::: Data supplied
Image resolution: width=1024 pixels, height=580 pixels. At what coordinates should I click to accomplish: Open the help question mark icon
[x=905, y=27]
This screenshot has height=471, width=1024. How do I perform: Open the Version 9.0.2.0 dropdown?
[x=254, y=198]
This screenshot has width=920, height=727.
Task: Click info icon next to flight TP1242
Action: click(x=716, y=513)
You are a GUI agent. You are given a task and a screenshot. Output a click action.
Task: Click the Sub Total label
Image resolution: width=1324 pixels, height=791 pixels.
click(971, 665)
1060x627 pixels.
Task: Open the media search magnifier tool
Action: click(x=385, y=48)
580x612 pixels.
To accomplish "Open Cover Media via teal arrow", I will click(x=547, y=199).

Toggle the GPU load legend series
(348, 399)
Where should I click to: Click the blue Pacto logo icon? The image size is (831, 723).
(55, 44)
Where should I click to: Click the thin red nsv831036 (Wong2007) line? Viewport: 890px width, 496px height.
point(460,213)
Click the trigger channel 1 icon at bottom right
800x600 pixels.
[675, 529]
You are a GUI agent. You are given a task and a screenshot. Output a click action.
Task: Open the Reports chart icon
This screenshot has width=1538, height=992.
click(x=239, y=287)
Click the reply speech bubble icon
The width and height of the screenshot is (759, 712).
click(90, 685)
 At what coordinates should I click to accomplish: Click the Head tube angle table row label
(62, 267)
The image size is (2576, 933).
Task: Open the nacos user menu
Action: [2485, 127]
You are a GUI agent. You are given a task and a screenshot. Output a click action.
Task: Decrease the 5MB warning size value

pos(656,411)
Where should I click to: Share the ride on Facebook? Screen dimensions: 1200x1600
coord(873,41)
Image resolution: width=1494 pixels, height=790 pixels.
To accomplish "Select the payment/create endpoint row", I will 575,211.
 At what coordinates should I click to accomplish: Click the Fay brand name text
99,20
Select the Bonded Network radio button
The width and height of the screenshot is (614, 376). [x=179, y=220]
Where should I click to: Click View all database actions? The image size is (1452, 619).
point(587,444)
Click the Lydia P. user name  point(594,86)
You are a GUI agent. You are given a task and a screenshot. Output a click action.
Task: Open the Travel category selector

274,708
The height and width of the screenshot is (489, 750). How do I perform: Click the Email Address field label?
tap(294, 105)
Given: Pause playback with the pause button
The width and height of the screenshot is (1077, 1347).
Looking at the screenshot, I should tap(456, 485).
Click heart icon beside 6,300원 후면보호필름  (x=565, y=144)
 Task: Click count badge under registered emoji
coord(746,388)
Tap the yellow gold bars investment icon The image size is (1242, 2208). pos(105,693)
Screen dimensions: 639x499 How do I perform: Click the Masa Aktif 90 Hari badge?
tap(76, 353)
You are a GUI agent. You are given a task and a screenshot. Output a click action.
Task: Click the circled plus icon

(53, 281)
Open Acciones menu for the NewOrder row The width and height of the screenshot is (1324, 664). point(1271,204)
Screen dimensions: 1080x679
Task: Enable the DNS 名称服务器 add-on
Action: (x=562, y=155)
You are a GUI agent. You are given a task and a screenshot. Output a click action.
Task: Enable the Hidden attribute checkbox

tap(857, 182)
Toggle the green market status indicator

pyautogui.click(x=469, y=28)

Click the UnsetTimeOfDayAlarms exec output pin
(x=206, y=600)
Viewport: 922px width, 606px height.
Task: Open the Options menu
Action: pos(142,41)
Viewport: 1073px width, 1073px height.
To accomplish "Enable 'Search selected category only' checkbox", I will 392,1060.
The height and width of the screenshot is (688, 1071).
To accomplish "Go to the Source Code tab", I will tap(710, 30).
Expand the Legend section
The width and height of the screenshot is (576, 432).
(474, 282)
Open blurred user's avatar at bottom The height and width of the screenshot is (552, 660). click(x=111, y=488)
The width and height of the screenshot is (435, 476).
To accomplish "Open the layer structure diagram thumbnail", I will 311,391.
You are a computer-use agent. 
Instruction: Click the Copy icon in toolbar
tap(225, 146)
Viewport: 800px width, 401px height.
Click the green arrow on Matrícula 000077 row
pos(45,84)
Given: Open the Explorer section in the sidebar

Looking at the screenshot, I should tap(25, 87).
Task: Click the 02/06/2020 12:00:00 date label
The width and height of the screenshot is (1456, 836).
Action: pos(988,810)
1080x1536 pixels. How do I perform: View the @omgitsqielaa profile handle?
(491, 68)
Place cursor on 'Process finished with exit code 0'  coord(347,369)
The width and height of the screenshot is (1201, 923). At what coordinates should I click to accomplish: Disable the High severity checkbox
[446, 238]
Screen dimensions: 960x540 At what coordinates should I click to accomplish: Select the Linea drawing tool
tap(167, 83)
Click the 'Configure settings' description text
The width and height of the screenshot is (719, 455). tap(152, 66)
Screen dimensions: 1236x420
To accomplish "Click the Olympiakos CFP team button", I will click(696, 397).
::::::
Copy every line that appears above, with each word kept as it is.

## Task output
Image resolution: width=1024 pixels, height=580 pixels. At what coordinates should I click to accomplish: Open the help question mark icon
[x=905, y=27]
This screenshot has height=471, width=1024. How do I perform: Open the Version 9.0.2.0 dropdown?
[x=254, y=198]
This screenshot has width=920, height=727.
Task: Click info icon next to flight TP1242
Action: click(x=716, y=513)
You are a GUI agent. You are given a task and a screenshot. Output a click action.
Task: Click the Sub Total label
Image resolution: width=1324 pixels, height=791 pixels.
click(971, 665)
1060x627 pixels.
Task: Open the media search magnifier tool
Action: click(x=385, y=48)
580x612 pixels.
To accomplish "Open Cover Media via teal arrow", I will click(x=547, y=199).

Toggle the GPU load legend series
(348, 399)
Where should I click to: Click the blue Pacto logo icon? The image size is (831, 723).
(55, 44)
Where should I click to: Click the thin red nsv831036 (Wong2007) line? Viewport: 890px width, 496px height.
point(460,213)
Click the trigger channel 1 icon at bottom right
800x600 pixels.
[675, 529]
You are a GUI agent. You are given a task and a screenshot. Output a click action.
Task: Open the Reports chart icon
This screenshot has width=1538, height=992.
click(x=239, y=287)
Click the reply speech bubble icon
The width and height of the screenshot is (759, 712).
click(90, 685)
 At what coordinates should I click to accomplish: Click the Head tube angle table row label
(62, 267)
The image size is (2576, 933).
Task: Open the nacos user menu
Action: [2485, 127]
You are a GUI agent. You are given a task and a screenshot. Output a click action.
Task: Decrease the 5MB warning size value

pos(656,411)
Where should I click to: Share the ride on Facebook? Screen dimensions: 1200x1600
coord(873,41)
Image resolution: width=1494 pixels, height=790 pixels.
To accomplish "Select the payment/create endpoint row", I will 575,211.
 At what coordinates should I click to accomplish: Click the Fay brand name text
99,20
Select the Bonded Network radio button
The width and height of the screenshot is (614, 376). [x=179, y=220]
Where should I click to: Click View all database actions? The image size is (1452, 619).
point(587,444)
Click the Lydia P. user name  point(594,86)
You are a GUI agent. You are given a task and a screenshot. Output a click action.
Task: Open the Travel category selector

274,708
The height and width of the screenshot is (489, 750). How do I perform: Click the Email Address field label?
tap(294, 105)
Given: Pause playback with the pause button
The width and height of the screenshot is (1077, 1347).
Looking at the screenshot, I should tap(456, 485).
Click heart icon beside 6,300원 후면보호필름  (x=565, y=144)
 Task: Click count badge under registered emoji
coord(746,388)
Tap the yellow gold bars investment icon The image size is (1242, 2208). pos(105,693)
Screen dimensions: 639x499 How do I perform: Click the Masa Aktif 90 Hari badge?
tap(76, 353)
You are a GUI agent. You are given a task and a screenshot. Output a click action.
Task: Click the circled plus icon

(53, 281)
Open Acciones menu for the NewOrder row The width and height of the screenshot is (1324, 664). point(1271,204)
Screen dimensions: 1080x679
Task: Enable the DNS 名称服务器 add-on
Action: (x=562, y=155)
You are a GUI agent. You are given a task and a screenshot. Output a click action.
Task: Enable the Hidden attribute checkbox

tap(857, 182)
Toggle the green market status indicator

pyautogui.click(x=469, y=28)

Click the UnsetTimeOfDayAlarms exec output pin
(x=206, y=600)
Viewport: 922px width, 606px height.
Task: Open the Options menu
Action: pos(142,41)
Viewport: 1073px width, 1073px height.
To accomplish "Enable 'Search selected category only' checkbox", I will 392,1060.
The height and width of the screenshot is (688, 1071).
To accomplish "Go to the Source Code tab", I will tap(710, 30).
Expand the Legend section
The width and height of the screenshot is (576, 432).
(474, 282)
Open blurred user's avatar at bottom The height and width of the screenshot is (552, 660). click(x=111, y=488)
The width and height of the screenshot is (435, 476).
To accomplish "Open the layer structure diagram thumbnail", I will 311,391.
You are a computer-use agent. 
Instruction: Click the Copy icon in toolbar
tap(225, 146)
Viewport: 800px width, 401px height.
Click the green arrow on Matrícula 000077 row
pos(45,84)
Given: Open the Explorer section in the sidebar

Looking at the screenshot, I should tap(25, 87).
Task: Click the 02/06/2020 12:00:00 date label
The width and height of the screenshot is (1456, 836).
Action: pos(988,810)
1080x1536 pixels. How do I perform: View the @omgitsqielaa profile handle?
(491, 68)
Place cursor on 'Process finished with exit code 0'  coord(347,369)
The width and height of the screenshot is (1201, 923). At what coordinates should I click to accomplish: Disable the High severity checkbox
[446, 238]
Screen dimensions: 960x540 At what coordinates should I click to accomplish: Select the Linea drawing tool
tap(167, 83)
Click the 'Configure settings' description text
The width and height of the screenshot is (719, 455). tap(152, 66)
Screen dimensions: 1236x420
To accomplish "Click the Olympiakos CFP team button", I will click(696, 397).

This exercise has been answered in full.